6. The GDR background was a burden in Germany
Merkel was still thinking about an academic career in East Germany when the wall between Germany was broken.
In the end, hard work, perseverance and political toughness brought him to the top of a united Germany.
Merkel says that during her career she often got into difficult situations because of her background – like many other former East Germans in today’s Germany.
Merkel talks about the bitterness etched into the souls of East Germans, “brought about by West Germans’ incomprehension of their experiences in 1990 and after.”

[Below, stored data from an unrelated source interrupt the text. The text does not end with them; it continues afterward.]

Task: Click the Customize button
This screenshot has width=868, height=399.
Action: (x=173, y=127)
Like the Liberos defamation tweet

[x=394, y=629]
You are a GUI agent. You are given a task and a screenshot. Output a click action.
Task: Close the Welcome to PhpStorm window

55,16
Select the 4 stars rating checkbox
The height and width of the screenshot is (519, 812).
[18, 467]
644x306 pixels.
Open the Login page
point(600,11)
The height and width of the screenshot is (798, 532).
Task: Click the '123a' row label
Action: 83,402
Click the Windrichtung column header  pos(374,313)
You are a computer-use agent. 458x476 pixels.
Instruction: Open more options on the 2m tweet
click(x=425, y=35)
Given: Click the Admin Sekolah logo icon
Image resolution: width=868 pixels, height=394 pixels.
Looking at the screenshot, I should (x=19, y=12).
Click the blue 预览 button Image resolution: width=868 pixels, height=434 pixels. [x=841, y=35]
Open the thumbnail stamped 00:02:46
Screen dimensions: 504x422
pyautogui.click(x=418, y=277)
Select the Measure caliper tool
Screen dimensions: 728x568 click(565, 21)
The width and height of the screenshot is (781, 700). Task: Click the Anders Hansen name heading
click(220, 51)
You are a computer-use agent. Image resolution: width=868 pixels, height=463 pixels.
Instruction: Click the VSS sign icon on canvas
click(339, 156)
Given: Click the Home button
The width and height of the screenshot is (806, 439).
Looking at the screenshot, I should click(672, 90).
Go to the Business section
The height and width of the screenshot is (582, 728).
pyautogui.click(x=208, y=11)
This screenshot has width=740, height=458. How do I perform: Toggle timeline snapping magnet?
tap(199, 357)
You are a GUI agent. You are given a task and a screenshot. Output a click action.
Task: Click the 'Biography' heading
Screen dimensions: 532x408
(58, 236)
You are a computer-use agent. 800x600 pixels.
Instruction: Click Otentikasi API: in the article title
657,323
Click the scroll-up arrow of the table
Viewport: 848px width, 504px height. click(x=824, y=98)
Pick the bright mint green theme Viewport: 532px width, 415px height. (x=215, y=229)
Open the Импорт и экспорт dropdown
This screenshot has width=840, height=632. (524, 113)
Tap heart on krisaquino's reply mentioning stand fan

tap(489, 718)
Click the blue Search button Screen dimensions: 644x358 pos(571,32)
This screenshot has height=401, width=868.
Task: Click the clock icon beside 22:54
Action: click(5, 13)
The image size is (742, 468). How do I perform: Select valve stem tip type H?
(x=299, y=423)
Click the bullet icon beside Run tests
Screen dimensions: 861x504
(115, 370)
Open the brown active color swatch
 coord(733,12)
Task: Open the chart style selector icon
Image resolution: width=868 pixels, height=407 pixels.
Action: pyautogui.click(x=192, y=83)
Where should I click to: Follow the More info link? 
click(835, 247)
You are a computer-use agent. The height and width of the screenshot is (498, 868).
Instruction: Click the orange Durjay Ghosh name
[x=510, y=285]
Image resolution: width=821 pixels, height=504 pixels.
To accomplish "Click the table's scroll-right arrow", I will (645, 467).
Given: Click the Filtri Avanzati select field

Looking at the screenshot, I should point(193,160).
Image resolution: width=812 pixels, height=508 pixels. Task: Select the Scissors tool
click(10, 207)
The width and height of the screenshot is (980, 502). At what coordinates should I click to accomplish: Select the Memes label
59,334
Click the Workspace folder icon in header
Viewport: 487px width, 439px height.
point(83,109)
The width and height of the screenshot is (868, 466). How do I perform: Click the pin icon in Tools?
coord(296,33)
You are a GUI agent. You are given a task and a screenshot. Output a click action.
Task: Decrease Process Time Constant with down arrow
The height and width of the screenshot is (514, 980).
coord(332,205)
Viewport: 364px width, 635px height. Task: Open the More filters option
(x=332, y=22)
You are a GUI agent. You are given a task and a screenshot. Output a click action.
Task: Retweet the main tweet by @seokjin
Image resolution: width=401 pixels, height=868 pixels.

According to Merkel, it was difficult to talk about life in the GDR to the West German public. The media suspected him, for example, of concealing his thesis, even though the reason for losing it was practical. During the GDR, universities used to throw theses away.
“The incident caught me off guard and for many years I spoke about my life during the GDR only carefully weighing my words so that they would not lead to suspicion,” says Merkel.
7. Big countries decide in Europe
From between the lines, the book also reveals how big European countries negotiate with each other over smaller heads on practically all major lines.
Finns are not even mentioned in the book – except for the former prime minister Antti Rinne (sd.) in passing because, while receiving him in Berlin, Merkel had an attack of illness.
Whether it was negotiating the rescue of Greece, the relationship with Russia, or free trade agreements, Merkel’s 700-page book contains only representatives of large countries, both in text and in pictures.